スタジアム構想でヒアリング/屋外型は最大300億円/アクセス面など高い評価/葛飾区 | 建設通信新聞Digital

1月20日 火曜日

関東・甲信越

スタジアム構想でヒアリング/屋外型は最大300億円/アクセス面など高い評価/葛飾区

 東京都葛飾区は、東新小岩運動場で計画しているスタジアム構想のヒアリング結果を公表した。事業費は、Jリーグ(J1、J2)基準を満たす1万5000人規模を想定し、屋外型スタジアムの整備費210億-300億円、公園など整備費は20億-30億円と試算した。近年の工事費高騰を考慮し、民間が整備する際は、集客力やスポンサーを持つプロスポーツクラブなどによる関与が必須とした。 屋内型スタジアムとした場合、開閉式屋根だと上記の額に100億-120億円を加える。芝スライドによる固定式屋根だと同80億-100億円、芝または床の昇降による固定式屋根だと同120億-150億円の追加が見込まれる。
 運営事業費について、利用料などによる収入見込みが年間2億9000円に対し、維持管理費など支出見込みは同4億6000万円と試算。

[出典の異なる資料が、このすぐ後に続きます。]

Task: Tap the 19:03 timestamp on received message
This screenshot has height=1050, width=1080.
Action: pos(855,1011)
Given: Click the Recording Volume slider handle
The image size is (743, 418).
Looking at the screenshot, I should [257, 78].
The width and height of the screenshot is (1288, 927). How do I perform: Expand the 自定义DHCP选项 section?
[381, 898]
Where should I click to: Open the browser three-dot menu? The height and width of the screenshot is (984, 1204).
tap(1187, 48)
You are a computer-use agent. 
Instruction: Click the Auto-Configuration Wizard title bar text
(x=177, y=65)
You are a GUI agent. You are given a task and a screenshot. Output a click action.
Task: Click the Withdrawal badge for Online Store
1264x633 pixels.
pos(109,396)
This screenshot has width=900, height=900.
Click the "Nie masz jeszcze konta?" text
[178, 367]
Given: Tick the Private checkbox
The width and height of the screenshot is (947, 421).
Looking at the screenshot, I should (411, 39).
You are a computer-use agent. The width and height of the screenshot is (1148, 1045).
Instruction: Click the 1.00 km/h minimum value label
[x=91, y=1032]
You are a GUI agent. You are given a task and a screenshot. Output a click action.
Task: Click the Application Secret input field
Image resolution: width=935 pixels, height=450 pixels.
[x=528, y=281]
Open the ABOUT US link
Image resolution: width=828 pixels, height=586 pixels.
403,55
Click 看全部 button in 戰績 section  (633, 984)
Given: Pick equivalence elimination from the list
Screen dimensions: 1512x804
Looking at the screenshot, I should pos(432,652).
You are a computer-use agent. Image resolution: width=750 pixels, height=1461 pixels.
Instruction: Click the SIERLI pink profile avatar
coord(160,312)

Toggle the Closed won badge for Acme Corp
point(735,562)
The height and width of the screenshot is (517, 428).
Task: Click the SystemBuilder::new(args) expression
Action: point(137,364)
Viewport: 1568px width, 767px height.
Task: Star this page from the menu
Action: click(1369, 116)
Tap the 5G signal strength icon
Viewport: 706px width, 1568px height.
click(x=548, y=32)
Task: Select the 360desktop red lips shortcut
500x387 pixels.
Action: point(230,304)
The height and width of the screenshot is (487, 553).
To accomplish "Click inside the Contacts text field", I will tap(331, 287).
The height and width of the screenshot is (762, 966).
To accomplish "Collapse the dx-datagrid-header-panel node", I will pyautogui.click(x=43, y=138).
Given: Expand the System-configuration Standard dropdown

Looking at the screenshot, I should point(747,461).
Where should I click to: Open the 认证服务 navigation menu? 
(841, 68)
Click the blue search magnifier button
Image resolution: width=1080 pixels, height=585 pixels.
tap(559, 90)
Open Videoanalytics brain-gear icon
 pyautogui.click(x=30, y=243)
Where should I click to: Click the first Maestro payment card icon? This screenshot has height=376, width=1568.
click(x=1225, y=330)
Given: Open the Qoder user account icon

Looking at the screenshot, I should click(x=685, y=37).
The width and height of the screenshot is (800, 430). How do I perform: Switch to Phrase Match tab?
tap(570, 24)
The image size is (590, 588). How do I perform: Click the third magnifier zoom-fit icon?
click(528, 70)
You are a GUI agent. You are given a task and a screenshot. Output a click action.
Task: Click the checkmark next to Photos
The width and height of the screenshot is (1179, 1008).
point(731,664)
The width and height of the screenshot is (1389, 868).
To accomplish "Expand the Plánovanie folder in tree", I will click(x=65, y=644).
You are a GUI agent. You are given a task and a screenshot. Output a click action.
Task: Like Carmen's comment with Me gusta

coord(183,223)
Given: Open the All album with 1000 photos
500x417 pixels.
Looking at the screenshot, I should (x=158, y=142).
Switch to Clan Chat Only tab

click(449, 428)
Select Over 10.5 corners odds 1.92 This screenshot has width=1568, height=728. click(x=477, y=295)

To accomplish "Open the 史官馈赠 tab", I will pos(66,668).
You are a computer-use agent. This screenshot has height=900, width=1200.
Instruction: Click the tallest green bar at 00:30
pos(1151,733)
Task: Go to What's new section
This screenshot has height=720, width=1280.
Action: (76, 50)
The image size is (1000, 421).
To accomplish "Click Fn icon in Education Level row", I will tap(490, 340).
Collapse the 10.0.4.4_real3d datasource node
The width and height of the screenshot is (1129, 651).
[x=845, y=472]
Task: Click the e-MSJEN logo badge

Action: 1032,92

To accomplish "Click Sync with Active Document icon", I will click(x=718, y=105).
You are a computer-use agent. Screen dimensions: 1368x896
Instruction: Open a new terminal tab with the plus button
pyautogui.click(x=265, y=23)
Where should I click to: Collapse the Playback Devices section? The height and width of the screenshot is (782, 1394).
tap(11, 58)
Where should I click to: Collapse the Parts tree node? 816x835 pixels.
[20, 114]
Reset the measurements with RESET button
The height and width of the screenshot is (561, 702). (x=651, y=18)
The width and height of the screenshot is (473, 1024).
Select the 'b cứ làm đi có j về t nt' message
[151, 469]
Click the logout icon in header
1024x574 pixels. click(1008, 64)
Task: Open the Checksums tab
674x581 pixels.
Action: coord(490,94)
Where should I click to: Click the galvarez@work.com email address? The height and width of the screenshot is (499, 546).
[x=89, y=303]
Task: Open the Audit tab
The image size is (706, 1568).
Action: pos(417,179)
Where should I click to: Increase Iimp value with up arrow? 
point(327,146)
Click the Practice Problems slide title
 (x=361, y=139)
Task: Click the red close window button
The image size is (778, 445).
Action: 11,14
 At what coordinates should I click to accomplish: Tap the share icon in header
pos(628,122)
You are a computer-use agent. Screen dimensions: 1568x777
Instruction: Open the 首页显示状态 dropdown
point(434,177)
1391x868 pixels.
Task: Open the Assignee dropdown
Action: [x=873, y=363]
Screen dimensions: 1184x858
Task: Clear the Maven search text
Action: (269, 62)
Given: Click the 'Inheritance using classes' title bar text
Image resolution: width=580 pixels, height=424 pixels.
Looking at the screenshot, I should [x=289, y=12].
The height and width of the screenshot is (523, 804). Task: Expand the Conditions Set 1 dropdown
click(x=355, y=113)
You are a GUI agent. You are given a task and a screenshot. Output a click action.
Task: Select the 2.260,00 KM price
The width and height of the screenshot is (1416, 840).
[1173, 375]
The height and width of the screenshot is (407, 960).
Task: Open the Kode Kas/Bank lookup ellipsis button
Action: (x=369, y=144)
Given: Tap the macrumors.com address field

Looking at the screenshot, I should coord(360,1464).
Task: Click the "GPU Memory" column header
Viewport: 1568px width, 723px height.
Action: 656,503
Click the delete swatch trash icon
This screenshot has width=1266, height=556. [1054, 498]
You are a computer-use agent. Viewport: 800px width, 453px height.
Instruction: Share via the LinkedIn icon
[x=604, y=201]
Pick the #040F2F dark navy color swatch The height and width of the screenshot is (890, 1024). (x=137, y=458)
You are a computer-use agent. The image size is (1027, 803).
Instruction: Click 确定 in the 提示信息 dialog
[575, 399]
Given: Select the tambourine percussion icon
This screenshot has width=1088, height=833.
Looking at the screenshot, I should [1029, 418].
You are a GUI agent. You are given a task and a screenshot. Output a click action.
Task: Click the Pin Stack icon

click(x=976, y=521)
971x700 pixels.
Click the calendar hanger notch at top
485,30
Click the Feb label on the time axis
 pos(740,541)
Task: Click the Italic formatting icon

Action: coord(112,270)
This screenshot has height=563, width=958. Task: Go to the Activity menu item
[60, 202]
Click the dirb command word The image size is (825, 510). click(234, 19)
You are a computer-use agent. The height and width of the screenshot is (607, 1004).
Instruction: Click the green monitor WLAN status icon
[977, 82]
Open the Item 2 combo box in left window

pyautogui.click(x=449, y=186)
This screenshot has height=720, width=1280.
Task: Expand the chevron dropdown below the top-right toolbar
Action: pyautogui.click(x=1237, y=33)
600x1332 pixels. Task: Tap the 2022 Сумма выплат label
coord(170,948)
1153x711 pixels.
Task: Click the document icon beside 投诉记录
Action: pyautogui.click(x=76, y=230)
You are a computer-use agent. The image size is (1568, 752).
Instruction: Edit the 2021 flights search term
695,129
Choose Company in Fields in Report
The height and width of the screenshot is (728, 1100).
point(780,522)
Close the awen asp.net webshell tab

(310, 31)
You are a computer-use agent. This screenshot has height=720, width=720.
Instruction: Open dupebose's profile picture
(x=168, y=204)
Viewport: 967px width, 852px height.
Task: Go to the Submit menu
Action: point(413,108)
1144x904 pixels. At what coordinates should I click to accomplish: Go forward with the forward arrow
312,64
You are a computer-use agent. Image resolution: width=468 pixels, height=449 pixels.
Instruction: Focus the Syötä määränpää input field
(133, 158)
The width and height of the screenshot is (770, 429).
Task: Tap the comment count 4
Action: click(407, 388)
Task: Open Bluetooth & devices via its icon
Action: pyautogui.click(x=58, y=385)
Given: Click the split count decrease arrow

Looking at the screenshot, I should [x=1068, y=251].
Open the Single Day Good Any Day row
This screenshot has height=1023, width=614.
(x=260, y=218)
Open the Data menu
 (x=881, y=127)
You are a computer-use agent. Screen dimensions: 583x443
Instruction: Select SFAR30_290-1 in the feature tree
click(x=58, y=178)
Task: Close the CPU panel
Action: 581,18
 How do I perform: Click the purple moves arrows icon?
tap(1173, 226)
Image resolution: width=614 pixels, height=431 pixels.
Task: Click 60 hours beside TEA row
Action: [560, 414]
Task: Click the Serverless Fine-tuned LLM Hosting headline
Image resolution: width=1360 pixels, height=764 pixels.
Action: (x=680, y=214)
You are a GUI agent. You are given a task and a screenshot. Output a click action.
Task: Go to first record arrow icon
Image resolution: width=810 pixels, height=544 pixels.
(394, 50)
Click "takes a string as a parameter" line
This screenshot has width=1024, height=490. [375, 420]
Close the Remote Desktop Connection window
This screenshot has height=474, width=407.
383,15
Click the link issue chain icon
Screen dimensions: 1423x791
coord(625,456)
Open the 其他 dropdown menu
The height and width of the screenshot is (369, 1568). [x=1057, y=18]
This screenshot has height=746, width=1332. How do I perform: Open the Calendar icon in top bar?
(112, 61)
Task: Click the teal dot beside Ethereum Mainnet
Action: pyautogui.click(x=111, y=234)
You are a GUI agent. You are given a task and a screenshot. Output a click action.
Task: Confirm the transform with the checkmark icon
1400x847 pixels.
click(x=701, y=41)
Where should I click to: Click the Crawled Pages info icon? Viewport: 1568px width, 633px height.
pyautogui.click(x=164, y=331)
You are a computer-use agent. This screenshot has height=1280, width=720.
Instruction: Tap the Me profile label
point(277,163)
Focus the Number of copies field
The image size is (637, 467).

施設の命名権や広告料などで年間2億円程度獲得できれば安定運営が期待できるとした。
 23区初の球技専用スタジアムとし、世界的に知られるサッカー漫画『キャプテン翼』を活用することで、事業参画に興味を示す民間事業者があると見込んだ。
 ヒアリングは、総合建設業者・設計事務所7者、開発・鉄道事業者7者、施設管理事業者7者、広告代理店2者、スポーツ政策に精通する有識者3人を対象とした。
 事業性については、アクセス面が良い点や、都内にはサッカーチームが多いがスタジアム不足のため高い稼働率が期待される点が評価された。ただ、住宅地という立地条件などを考慮し、大規模コンサートの誘致は難しいという意見も出た。
 施設規模は、既存事例などを踏まえ、施設面積を6万8000㎡と概算した。園路・広場・緑地など2万9000㎡、スタジアムは2万8000㎡としている。
 所在地は、東新小岩1-18-1の敷地約6万8000㎡。用途地域は準工業地域で、建ぺい率60%、容積率200%。
 「令和7年度スタジアム構想推進業務支援委託」は、PwCアドバイザリーが担当している。